## What the task asks
Please reproduce the listing in its entirety, exactly as written, but without images.

## Extracted information
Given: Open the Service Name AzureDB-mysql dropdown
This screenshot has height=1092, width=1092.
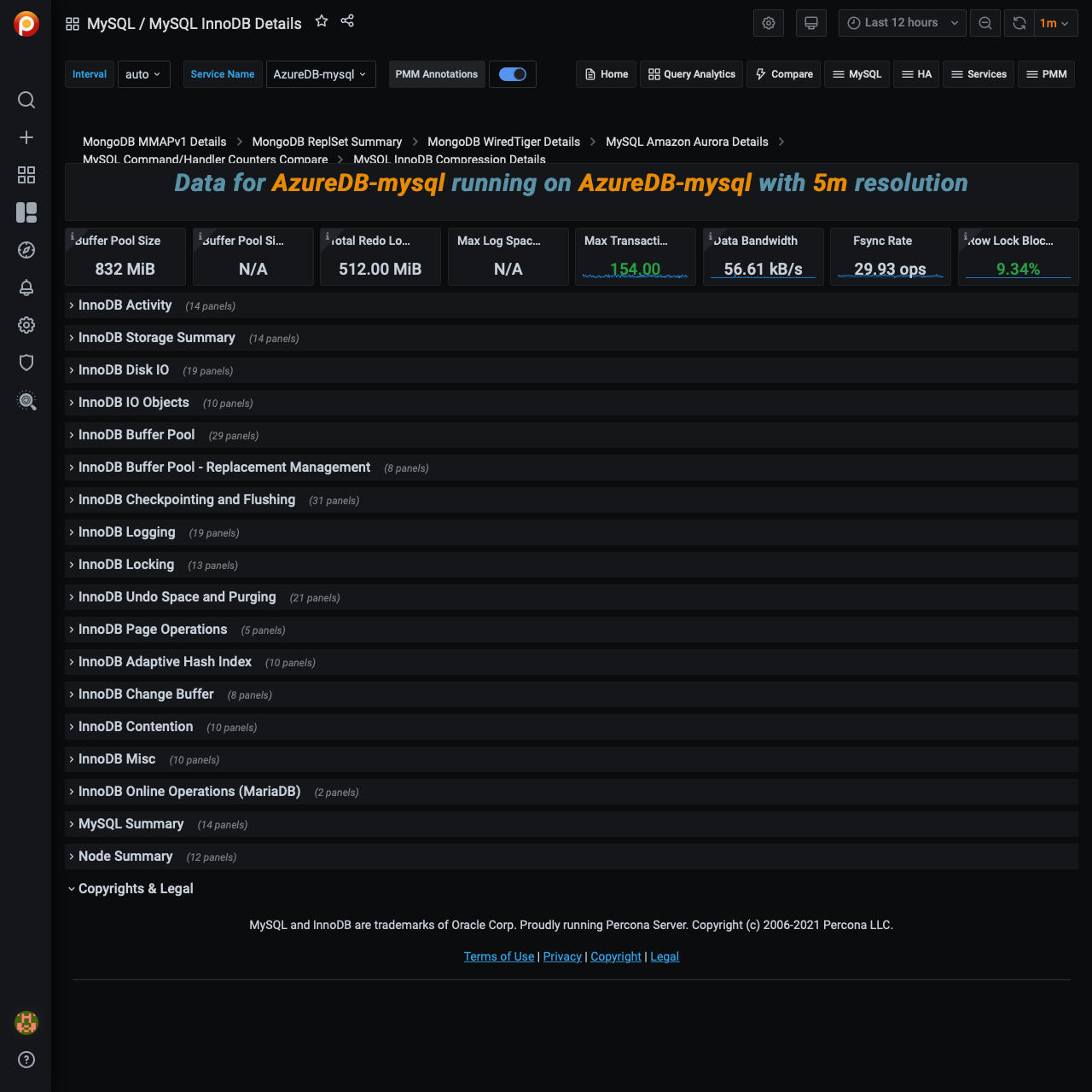Looking at the screenshot, I should tap(321, 74).
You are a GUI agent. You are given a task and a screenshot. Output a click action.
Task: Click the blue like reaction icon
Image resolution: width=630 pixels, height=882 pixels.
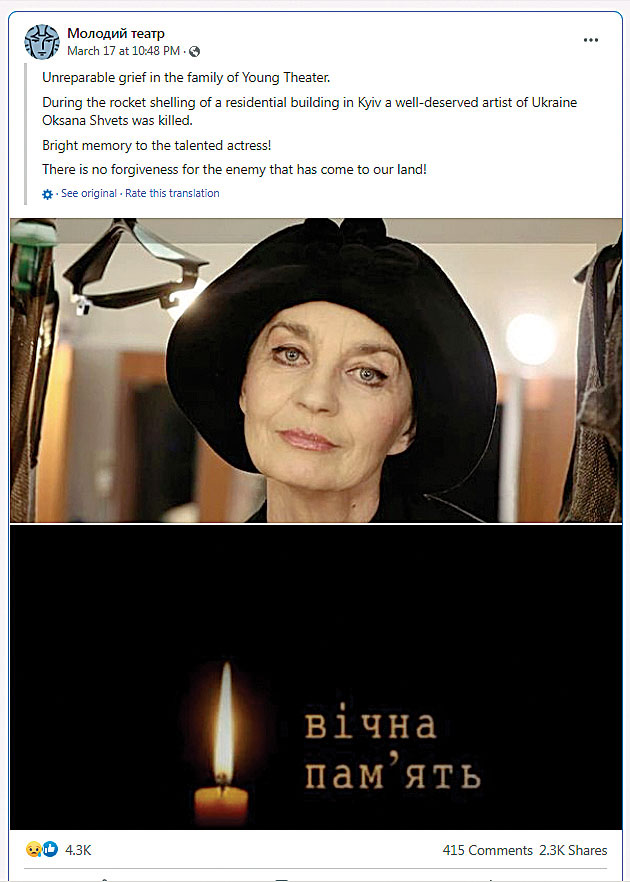[x=51, y=849]
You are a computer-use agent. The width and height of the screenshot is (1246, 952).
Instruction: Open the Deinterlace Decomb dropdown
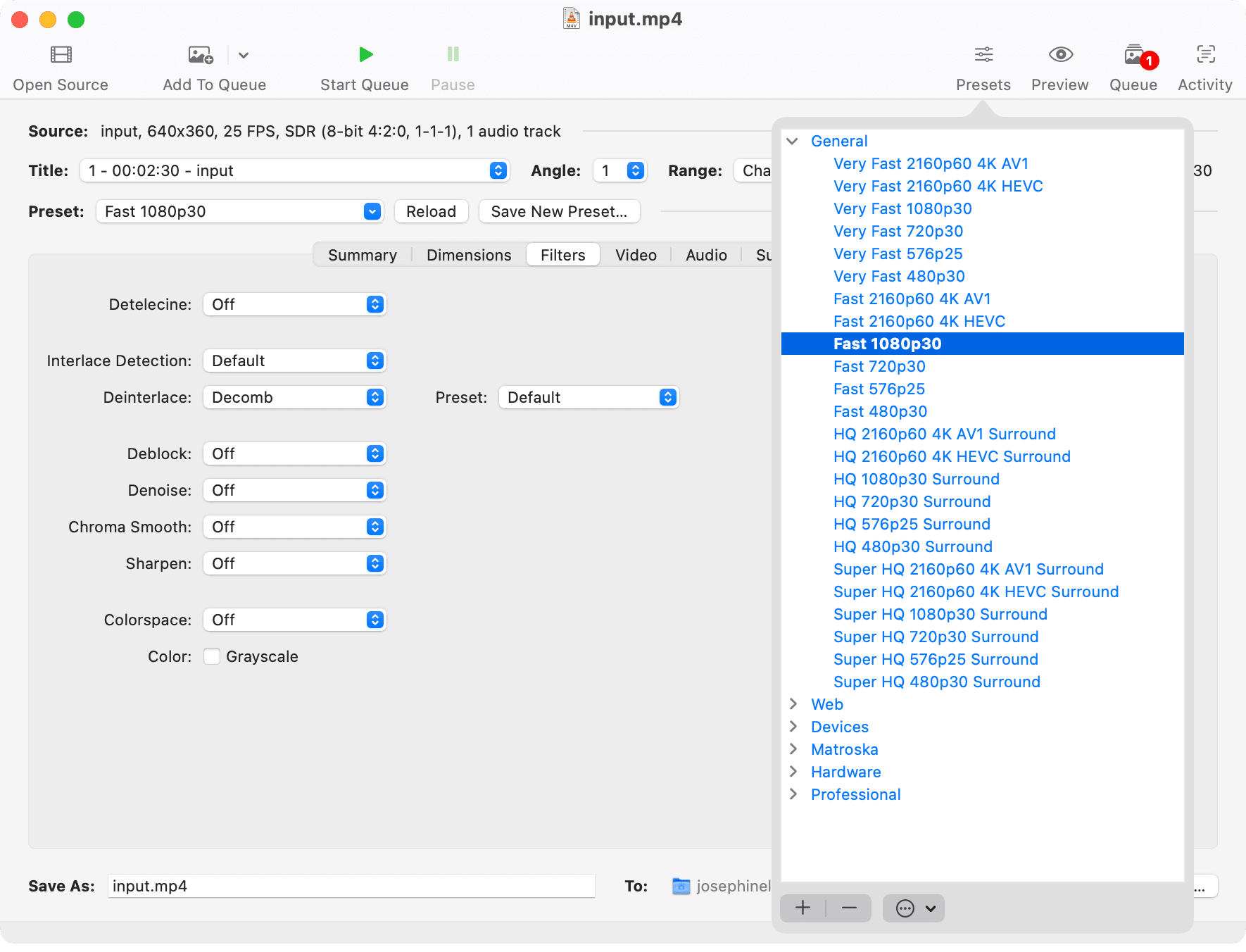point(294,397)
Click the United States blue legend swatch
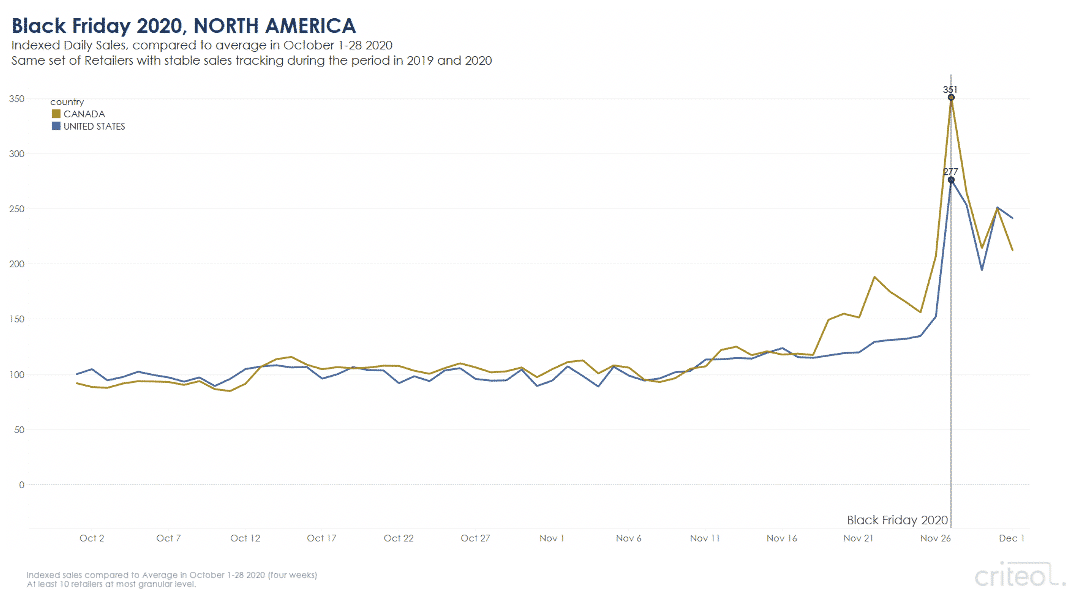Screen dimensions: 1076x601 (x=56, y=126)
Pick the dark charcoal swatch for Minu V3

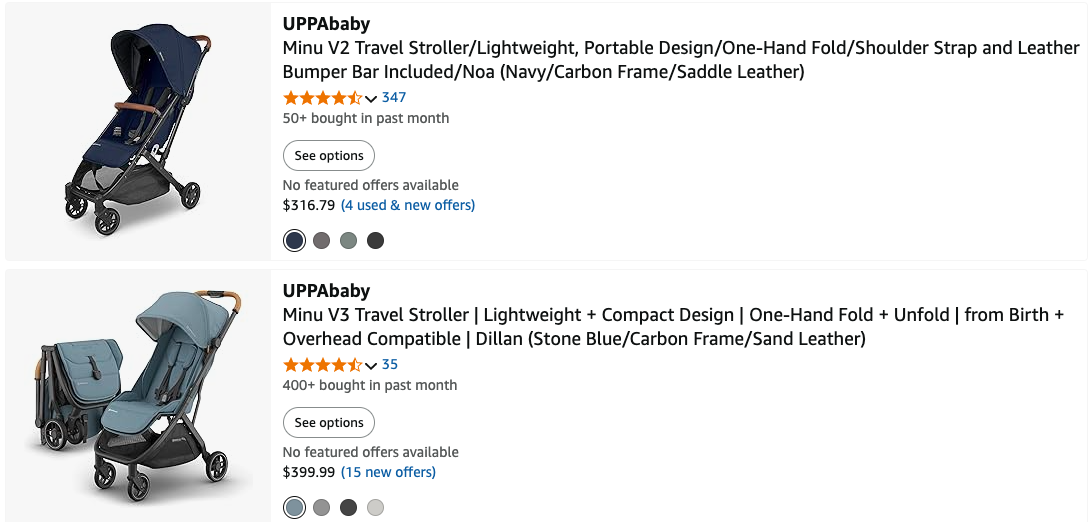coord(348,507)
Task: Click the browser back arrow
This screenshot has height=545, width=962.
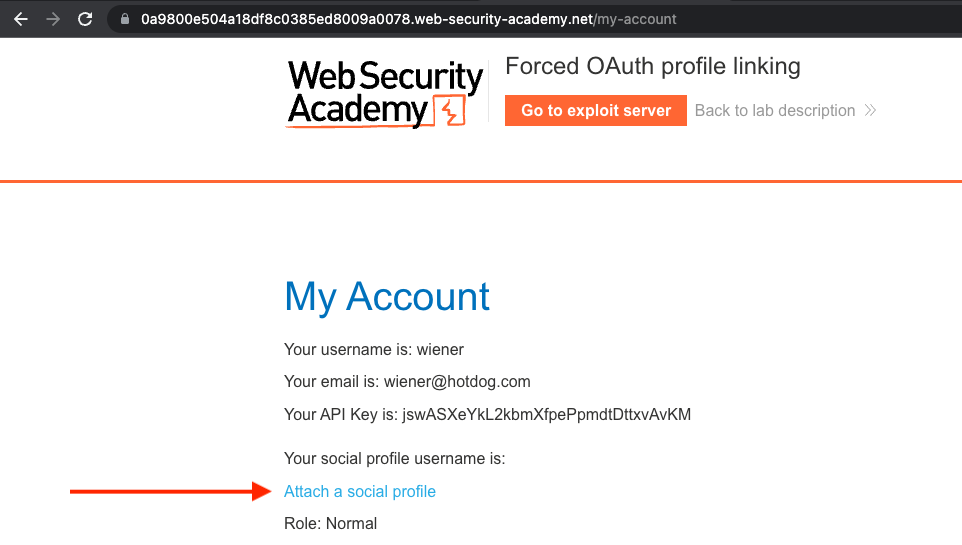Action: click(x=21, y=19)
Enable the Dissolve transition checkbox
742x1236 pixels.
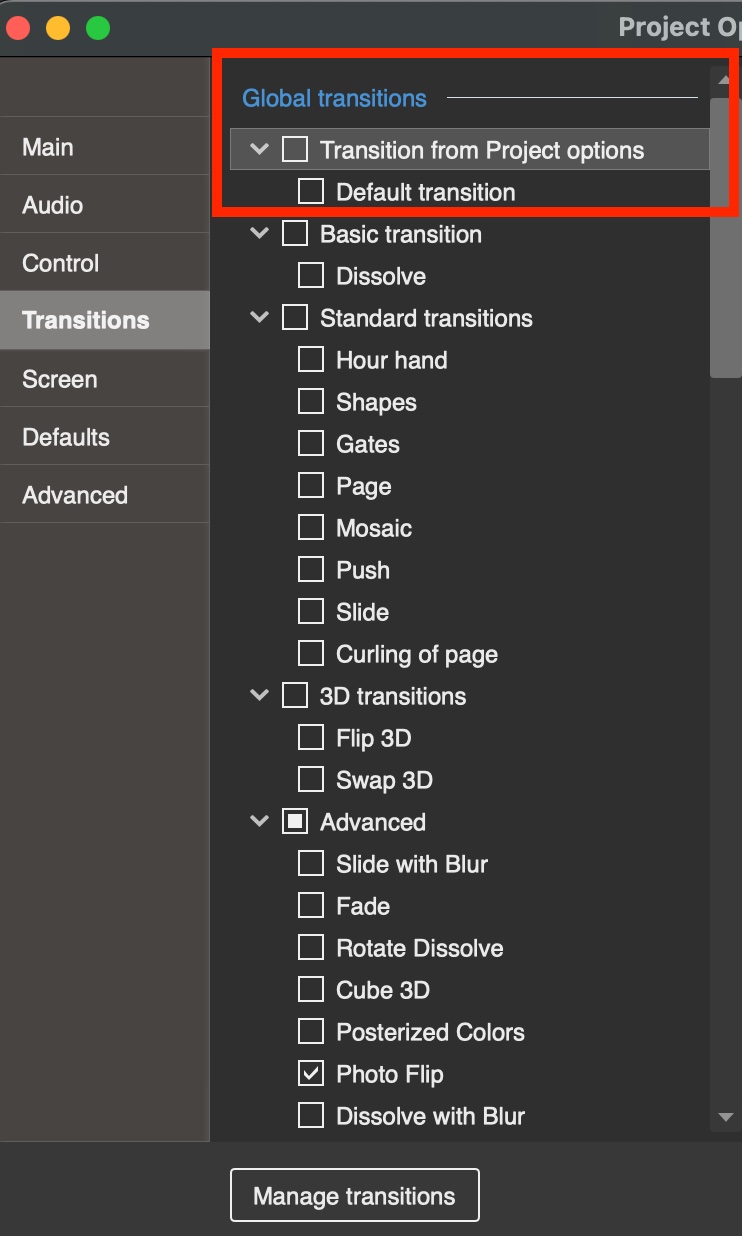(x=311, y=276)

## Result of this exercise
Given: Open the Service Name AzureDB-mysql dropdown
This screenshot has height=1092, width=1092.
Looking at the screenshot, I should tap(321, 74).
You are a GUI agent. You are given a task and a screenshot. Output a click action.
Task: Click the blue like reaction icon
Image resolution: width=630 pixels, height=882 pixels.
[x=51, y=849]
You are a computer-use agent. The width and height of the screenshot is (1246, 952).
Instruction: Open the Deinterlace Decomb dropdown
point(294,397)
Click the United States blue legend swatch
Screen dimensions: 1076x601 (x=56, y=126)
Pick the dark charcoal swatch for Minu V3

coord(348,507)
Task: Click the browser back arrow
This screenshot has height=545, width=962.
Action: click(x=21, y=19)
Enable the Dissolve transition checkbox
742x1236 pixels.
(x=311, y=276)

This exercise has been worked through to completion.